# Monty, the MD python stolen from SA shop



## Slytherin (Sep 30, 2008)

*Published:* On TV
*Source:*Channel 10 News, Adelaide

It was reported on Channel 10 news in Adelaide that Monty, the Murray Darling Carpet python has been stolen from a petshop in Goolwa SA. The thieves did not steal the more expensive (not reported what type), of python that was near by. The store alarm failed to activate.

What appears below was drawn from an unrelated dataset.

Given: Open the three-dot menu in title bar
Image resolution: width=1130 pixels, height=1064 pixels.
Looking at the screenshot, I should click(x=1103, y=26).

Monty was the store owner's personal pet and she has asked that he be returned as he will be missed. The python had been taken around to local schools to educate the children.


----------



## pete12 (Sep 30, 2008)

that is sad poor person


----------



## Slytherin (Sep 30, 2008)

I hope she gets him back.


----------



## MoreliaMatt (Sep 30, 2008)

thats disgusting isnt it!! 
hope he gets returned!


----------



## Slytherin (Sep 30, 2008)

I couldnt believe it lowlifes!!


----------



## tattoolizzie (Sep 30, 2008)

'the store alarm failed to activate'??? 

I can just picture all the snakes with those big round magnetic security tags you get on clothes....


----------



## dtulip10 (Sep 30, 2008)

i have had a snake stolen befor and it was SH.T (pardon my french) nothin worse. 
hope he shows up


----------



## Luke1 (Sep 30, 2008)

thats shocking! wat D**Ks...
i don't know what to say but its shocking!


----------



## Slytherin (Sep 30, 2008)

tattoolizzie said:


> 'the store alarm failed to activate'???
> 
> I can just picture all the snakes with those big round magnetic security tags you get on clothes....


 
Lol :lol:


----------